# SQL Interview Questions - Lab

## Introduction

In this lab, we'll test our SQL skills against some real-world interview questions from major companies!

## Objectives

You will be able to:

* Write SQL queries to filter and order results
* Decide and perform whichever type of join is best for retrieving desired data
* Write subqueries to decompose complex queries

## Getting Started

In this lab, we'll see four different interview questions that test your SQL knowledge. We didn't write these questions -- instead, we found them out in the real-world. These are questions that have been used in the past by major technology companies such as Facebook, Amazon, and Twitter. Our goal here isn't to memorize the questions or anything like that -- after all, it's extremely unlikely that these questions are still in use, now that they've become publicly available on the interwebs. Instead, our goal is to treat these questions as if they are the real thing, and give us some insight into the types of questions we'll need to be able to answer in order pass an interview involving SQL. 

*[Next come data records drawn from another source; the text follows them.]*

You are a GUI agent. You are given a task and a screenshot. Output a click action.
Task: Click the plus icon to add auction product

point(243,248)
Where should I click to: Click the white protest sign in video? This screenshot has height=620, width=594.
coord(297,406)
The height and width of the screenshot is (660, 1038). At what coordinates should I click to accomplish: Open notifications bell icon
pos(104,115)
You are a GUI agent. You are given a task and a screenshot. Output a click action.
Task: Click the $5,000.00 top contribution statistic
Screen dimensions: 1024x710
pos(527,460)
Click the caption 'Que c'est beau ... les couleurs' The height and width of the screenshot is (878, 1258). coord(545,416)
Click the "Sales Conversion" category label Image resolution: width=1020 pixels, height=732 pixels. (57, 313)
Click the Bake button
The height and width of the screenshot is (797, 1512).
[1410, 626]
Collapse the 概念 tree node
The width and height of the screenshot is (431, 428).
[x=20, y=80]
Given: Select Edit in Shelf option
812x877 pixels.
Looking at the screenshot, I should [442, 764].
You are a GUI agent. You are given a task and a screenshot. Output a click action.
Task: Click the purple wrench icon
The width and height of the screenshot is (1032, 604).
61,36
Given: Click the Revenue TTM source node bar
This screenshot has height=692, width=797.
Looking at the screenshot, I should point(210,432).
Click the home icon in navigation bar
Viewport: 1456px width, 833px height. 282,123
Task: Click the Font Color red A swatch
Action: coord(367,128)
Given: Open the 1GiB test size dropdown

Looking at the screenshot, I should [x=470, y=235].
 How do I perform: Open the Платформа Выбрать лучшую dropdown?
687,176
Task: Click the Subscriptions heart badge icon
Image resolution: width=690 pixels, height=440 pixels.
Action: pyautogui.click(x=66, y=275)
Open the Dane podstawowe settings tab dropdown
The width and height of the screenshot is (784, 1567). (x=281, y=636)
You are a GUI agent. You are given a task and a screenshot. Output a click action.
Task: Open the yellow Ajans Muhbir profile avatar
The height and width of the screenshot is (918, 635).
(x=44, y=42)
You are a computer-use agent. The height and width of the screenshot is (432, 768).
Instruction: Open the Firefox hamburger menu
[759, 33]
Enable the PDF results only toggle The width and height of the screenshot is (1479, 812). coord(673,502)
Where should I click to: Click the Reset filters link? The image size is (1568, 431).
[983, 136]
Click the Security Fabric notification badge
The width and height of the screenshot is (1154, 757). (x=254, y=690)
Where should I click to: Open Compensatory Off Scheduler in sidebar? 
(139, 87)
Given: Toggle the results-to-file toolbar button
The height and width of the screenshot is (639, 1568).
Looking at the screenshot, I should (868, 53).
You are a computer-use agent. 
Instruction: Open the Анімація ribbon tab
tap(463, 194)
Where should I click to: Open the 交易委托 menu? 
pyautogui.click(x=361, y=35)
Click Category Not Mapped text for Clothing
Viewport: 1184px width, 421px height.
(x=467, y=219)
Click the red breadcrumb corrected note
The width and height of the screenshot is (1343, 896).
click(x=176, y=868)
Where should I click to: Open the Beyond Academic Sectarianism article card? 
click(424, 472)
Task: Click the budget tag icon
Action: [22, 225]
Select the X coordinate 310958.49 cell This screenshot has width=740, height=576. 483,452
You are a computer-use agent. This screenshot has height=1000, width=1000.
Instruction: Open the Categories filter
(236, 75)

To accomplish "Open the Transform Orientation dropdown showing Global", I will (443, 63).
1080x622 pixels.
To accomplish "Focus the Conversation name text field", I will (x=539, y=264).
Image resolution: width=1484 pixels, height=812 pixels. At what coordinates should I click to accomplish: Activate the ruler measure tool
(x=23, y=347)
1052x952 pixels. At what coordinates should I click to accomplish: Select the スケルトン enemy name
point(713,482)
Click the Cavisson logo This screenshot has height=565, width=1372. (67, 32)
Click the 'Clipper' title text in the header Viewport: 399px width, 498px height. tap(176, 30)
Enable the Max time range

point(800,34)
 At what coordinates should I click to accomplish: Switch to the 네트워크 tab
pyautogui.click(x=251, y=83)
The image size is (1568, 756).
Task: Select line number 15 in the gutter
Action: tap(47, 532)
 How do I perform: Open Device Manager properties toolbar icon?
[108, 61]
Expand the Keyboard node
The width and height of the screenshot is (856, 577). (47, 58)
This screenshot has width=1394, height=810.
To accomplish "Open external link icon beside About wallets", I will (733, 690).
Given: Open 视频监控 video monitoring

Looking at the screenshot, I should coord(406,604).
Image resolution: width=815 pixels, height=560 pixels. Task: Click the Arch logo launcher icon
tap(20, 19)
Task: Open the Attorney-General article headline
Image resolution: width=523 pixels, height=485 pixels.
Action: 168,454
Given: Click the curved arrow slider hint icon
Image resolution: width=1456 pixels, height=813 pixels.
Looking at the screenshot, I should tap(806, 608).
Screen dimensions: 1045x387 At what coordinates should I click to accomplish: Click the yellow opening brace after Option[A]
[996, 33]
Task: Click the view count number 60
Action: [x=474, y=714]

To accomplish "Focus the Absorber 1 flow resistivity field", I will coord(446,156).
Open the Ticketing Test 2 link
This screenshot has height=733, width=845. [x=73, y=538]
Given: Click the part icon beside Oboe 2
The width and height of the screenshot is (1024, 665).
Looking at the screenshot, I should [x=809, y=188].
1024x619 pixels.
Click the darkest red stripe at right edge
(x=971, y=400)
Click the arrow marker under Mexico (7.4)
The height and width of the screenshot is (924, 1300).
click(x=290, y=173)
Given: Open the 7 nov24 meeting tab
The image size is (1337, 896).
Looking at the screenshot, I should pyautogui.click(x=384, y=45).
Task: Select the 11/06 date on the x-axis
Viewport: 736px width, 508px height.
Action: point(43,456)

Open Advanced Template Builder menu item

If these questions seem hard to you, don't sweat it, they're supposed to be tough! These are meant to help you identify any areas of knowledge where you still need to grow! Use these questions as a way to see where your SQL knowledge is strong, and where it's a bit weak. Then, go study and **practice** in the areas where you still need work!

### A Note on Answering These Questions

Since these are interview questions, they'll almost always be posed as hypotheticals. This means that you won't have a real database to work with and test your code on. This also means that there are multiple different solutions to any given problem listed here. Be sure to doublecheck the code you write for bugs and errors. It's much harder to write bug-free code when you aren't able to test it against a database!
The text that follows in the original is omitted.